第17話
運ばれながらも視線を上下左右に振り、自分の状況をコンマ一秒でも早く把握するために各種ゲージを確認——。
HPはそれほど減ってない、直撃判定を免れたか。各スキルのクールタイムは完了している。パートナーの鵺耶ちゃんのHPも大丈夫、死んでいない。

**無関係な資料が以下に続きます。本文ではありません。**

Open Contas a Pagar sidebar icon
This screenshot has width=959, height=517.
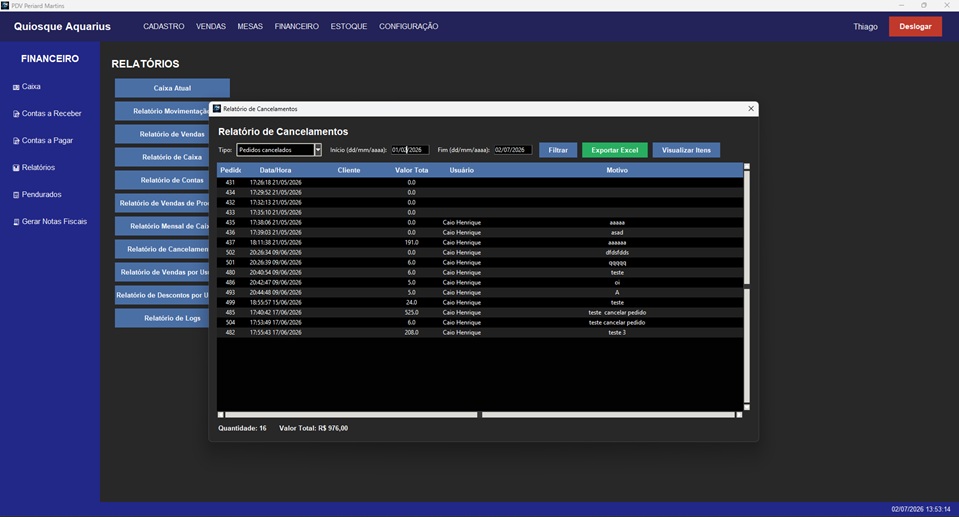(16, 141)
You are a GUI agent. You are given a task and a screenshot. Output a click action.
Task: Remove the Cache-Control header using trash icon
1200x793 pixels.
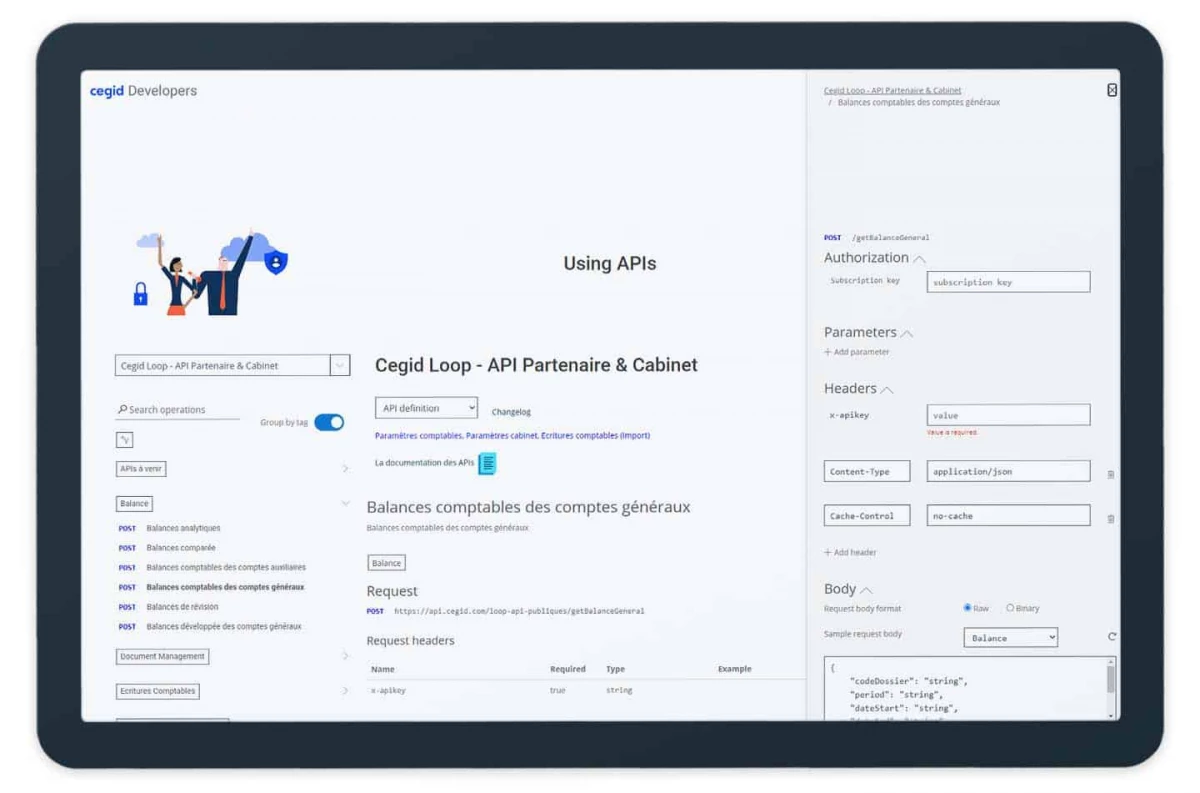tap(1110, 518)
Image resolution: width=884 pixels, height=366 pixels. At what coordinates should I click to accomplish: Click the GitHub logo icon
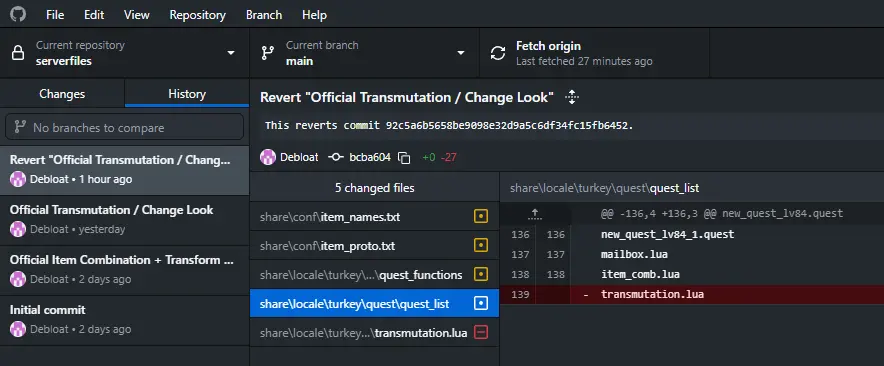click(18, 14)
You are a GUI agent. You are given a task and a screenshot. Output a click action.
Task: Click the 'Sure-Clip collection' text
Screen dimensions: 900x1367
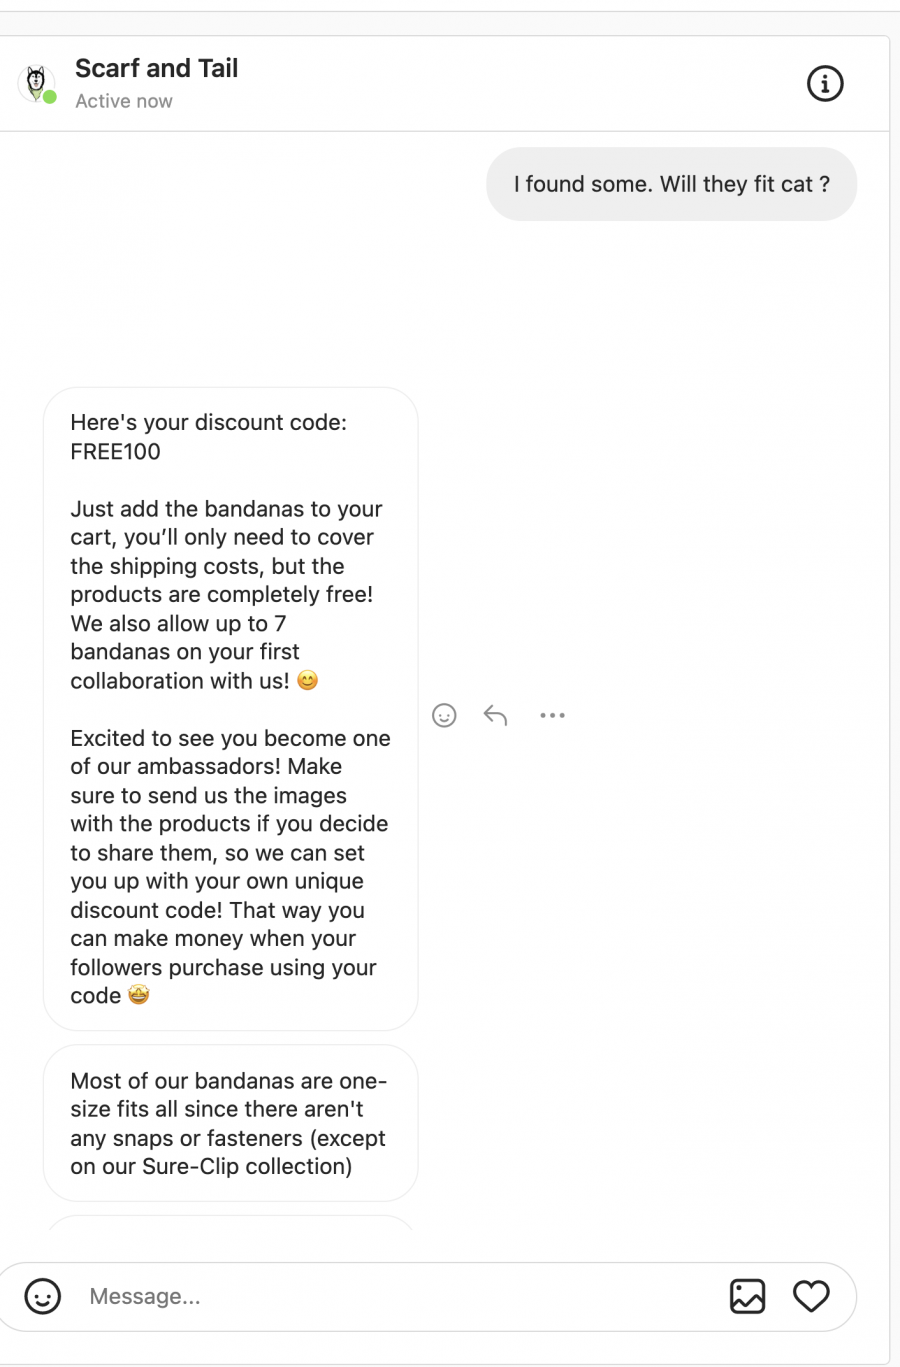[x=247, y=1166]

スリップダメージを喰らっているが、これは鉄格子の影響ではなく、目の前で吼えながら駆ける陸豚王三世の全身が真っ赤に染まり、炎を纏っている状態を直に掴んでいるからだ。
そして背後に闘技場の壁面が迫る。
「《ゴーストステップ》」
壁に激突する直前にスキルを発動して陸豚王三世の巨躯を透過し、今度は後頭部を鷲掴みにして脳天へ石突を突き下ろした。
「ピギャァ——」
甲高い奇声が響いたのは一瞬。壁面に激突し、脳天を突き刺し、勢いを利用して首裏に膝蹴りを叩き込んで豚鼻を壁で摩り下ろす。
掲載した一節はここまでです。